Tonight, we will speak of kings. The Second Sunday of Advent offers a Royal Psalm. Royal Psalms and Enthronement Psalms express the Lord’s kingship over heaven and earth.
Enthronement Psalms are a reflection of the New Year festival – rain waters the earth – symbolizing God’s defeat over chaos and infertility. The Mediterranean climate had two seasons: summer from late April to early September and wet winters from late September to mid-April. Scholars speak of the enthronement psalms being sung during the fall New Year Festival.
“The Lord is king” is an enthronement cry. It may also be understood as “Yahweh has become king!” not that he was previously dethroned. It is a liturgical acclamation! The Lord’s kingship is renewed and experienced in a new way as the world seems to come back to life after summer time with the fall rains.
The Royal Psalms celebrate Yahweh’s appointed king from the Davidic Line who ruled from Zion. Zion was seen as a towering mountain, the home of God, and a place of security. Before the exile, if you asked who the Messiah was it would be the one living in Zion, the big house, the present reigning king!
In Royal Theology, the king was considered a son of god, adopted son of god, or even son of god in a complete sense, namely, king as a divine being. This was slowly accepted.
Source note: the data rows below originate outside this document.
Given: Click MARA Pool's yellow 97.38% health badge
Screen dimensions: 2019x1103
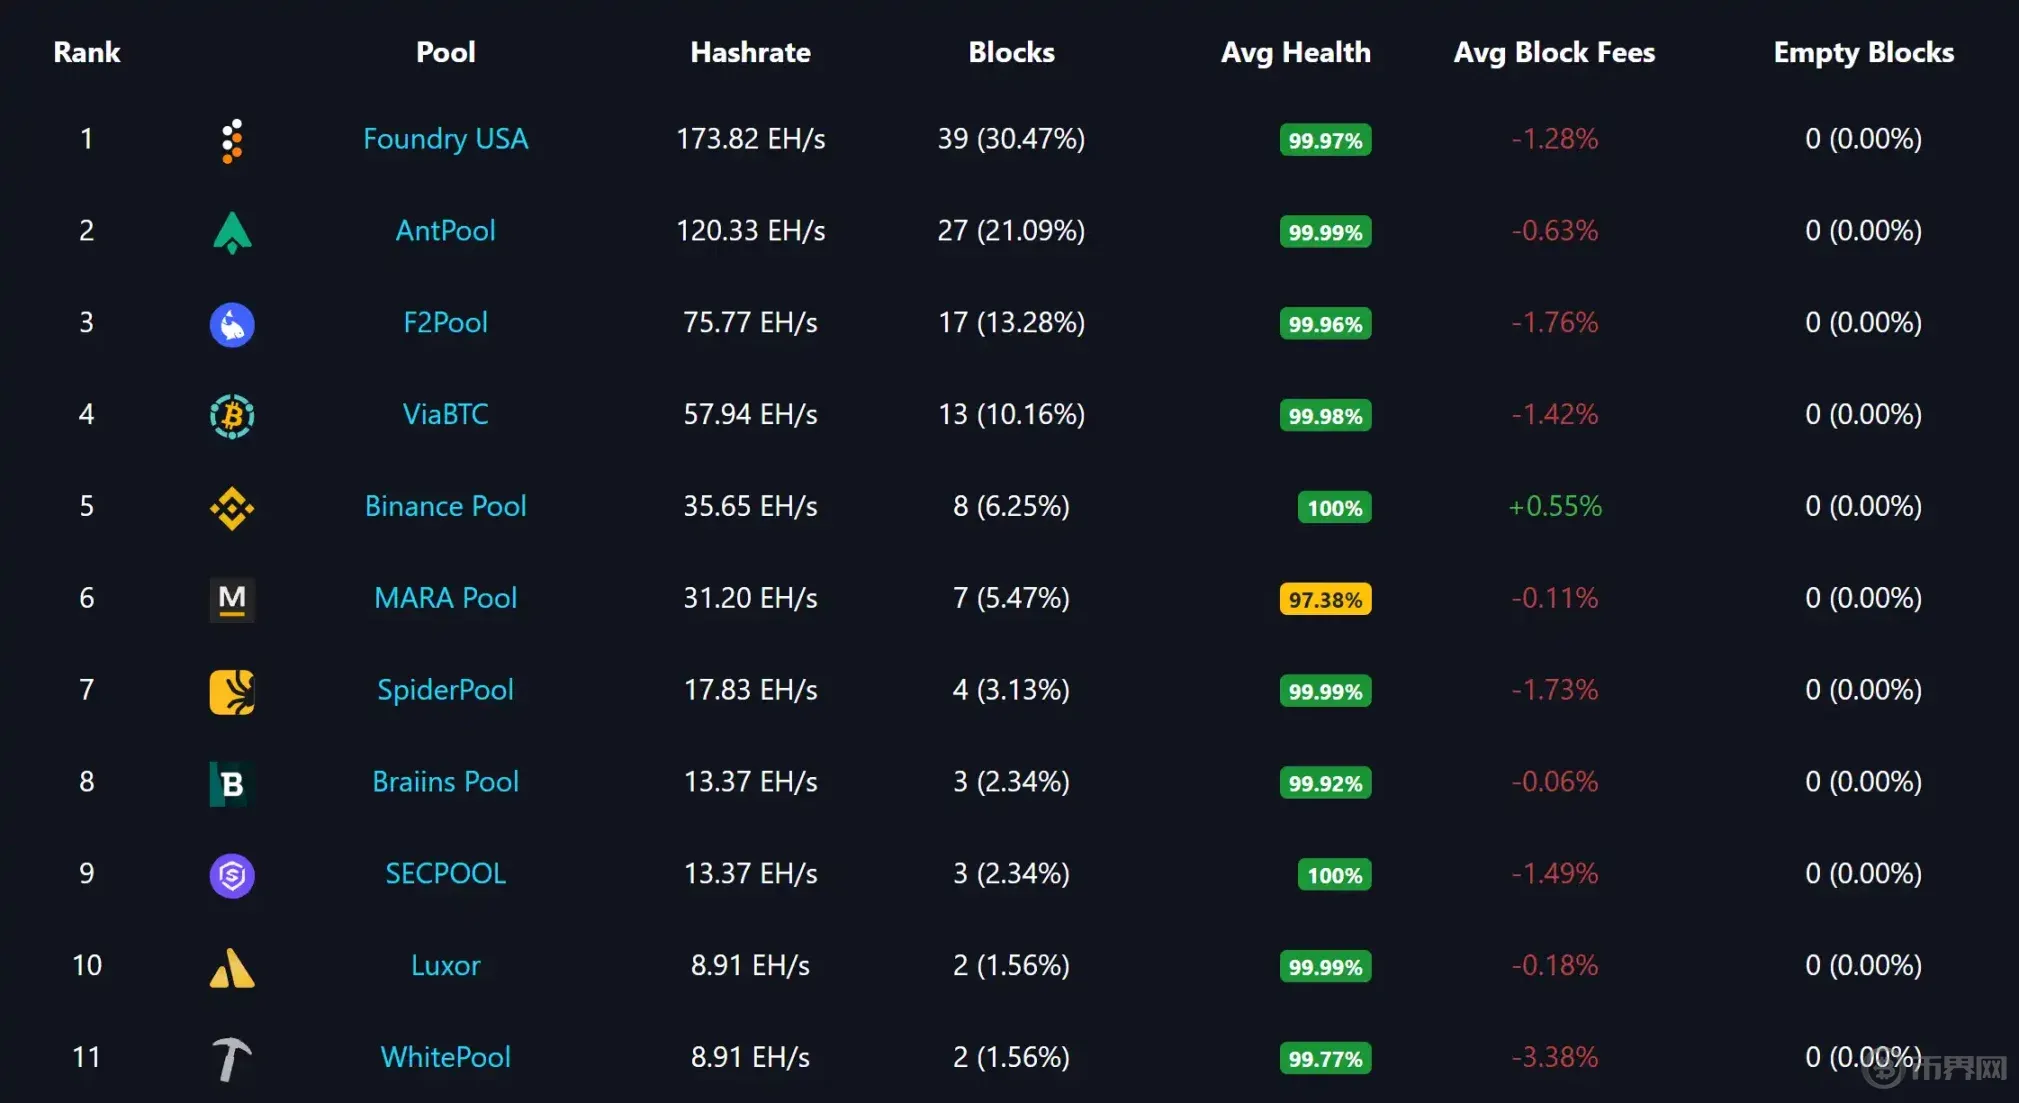Looking at the screenshot, I should (x=1325, y=599).
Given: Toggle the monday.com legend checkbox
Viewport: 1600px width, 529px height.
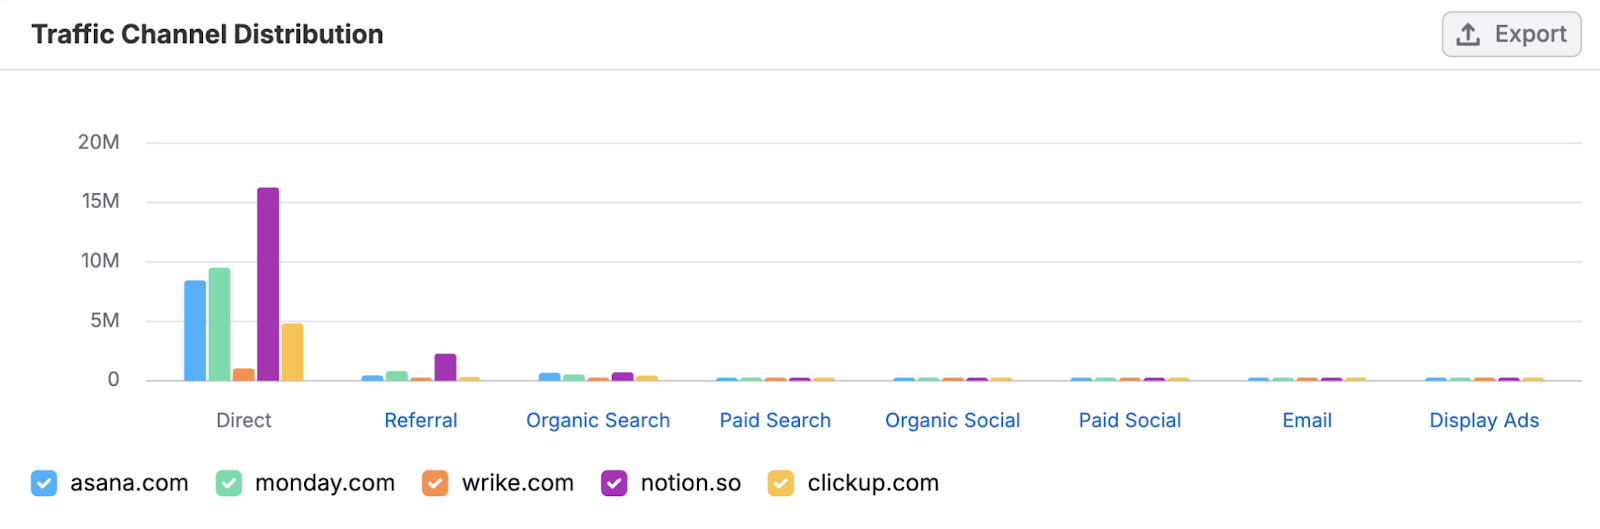Looking at the screenshot, I should point(229,484).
The ritual of anointing a king has pre-ancient roots, long before Israel. Think in terms of hot and dry ancient middle east. The use of oil and cosmetics were available to rich people. The olive oil with perfume was used to remove the discomfort of summer heat.
So there’s a little background on Enthronement Psalms & Royal Psalms. Hopefully its helpful as we approach the psalm for the Second Sunday of Advent.